斯波と大友の対峙の迫力は松山ケンイチと長澤まさみの演技力と巧みな画作りの賜物で、圧倒されっぱなしでした。
認知症になった父方の祖父を家族で介護した経験を持つ身として、他人事ではない物語に震えが止まらなかったです。
認知症の父親を叩く斯波のシーン。私の父が粗相した祖父の頬をはたいた光景を思い出してしまい、辛くなりました。
週3のデイサービスを利用していたものの、子供のような行動や深夜の徘徊に疲弊していく家族の姿は忘れられません。
あの時の我々にとったら斯波の行いは救いになるかもと思える。
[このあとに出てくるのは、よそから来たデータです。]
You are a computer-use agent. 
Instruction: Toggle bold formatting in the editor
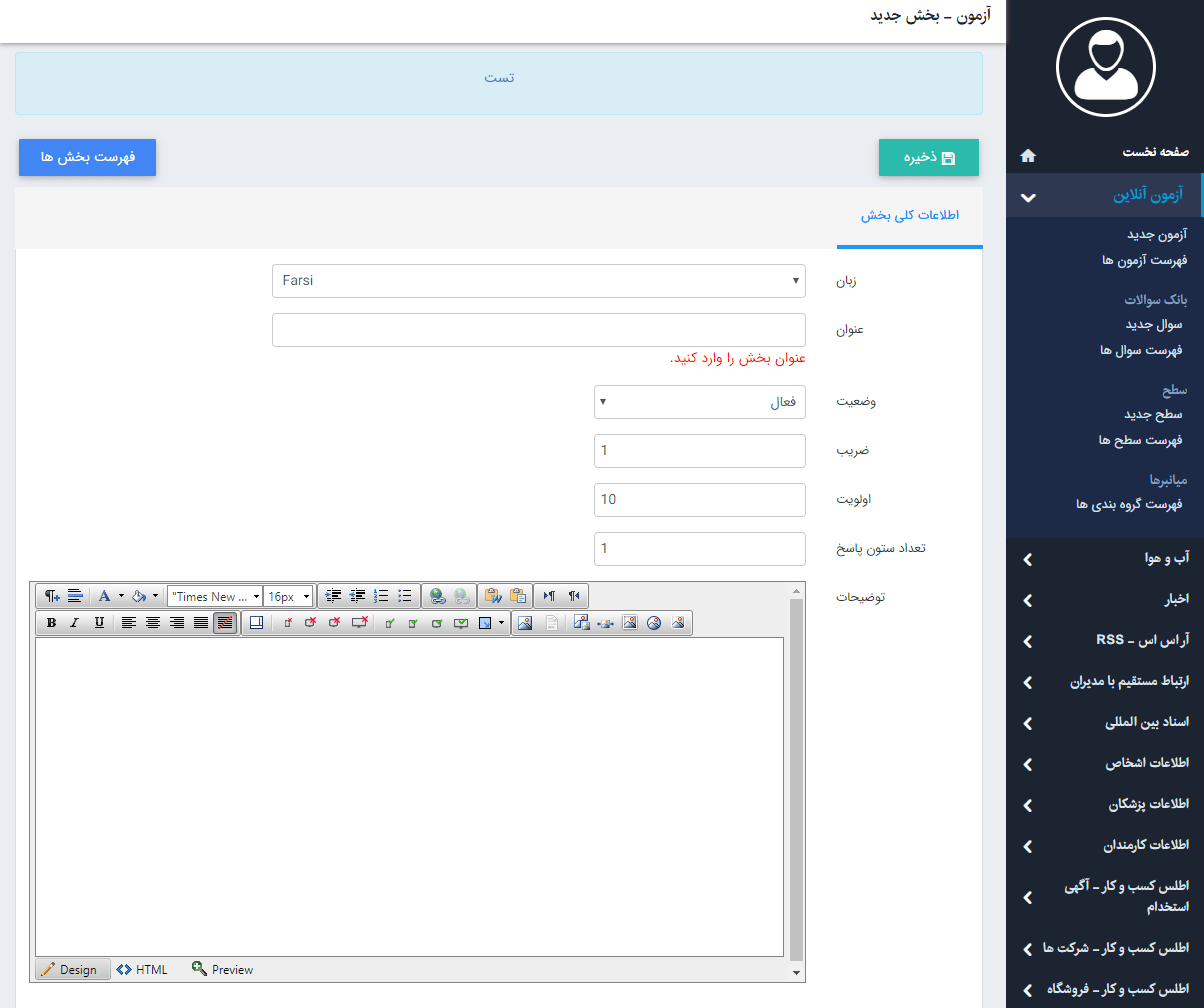51,623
だがその方法は許されるものでないことも理解出来る。
幸い祖父を受け入れてくれる老人ホームが見つかり、家族は救われたと思います。ただこれは、単に幸運だっただけ。
目を背けていたと云うか、意識しないでいた将来両親が「高齢者」となることに目を向けるべきと思い知らされました。
今この瞬間にも過酷な状況に身を置く人々がいて、国の制度の限界など、様々な問題が現実に斯波を生み出しかねない。
この国が抱える課題を浮き彫りにし、突きつける傑作。一筋縄ではいかない鋭い問い掛けに、深く考えさせられました。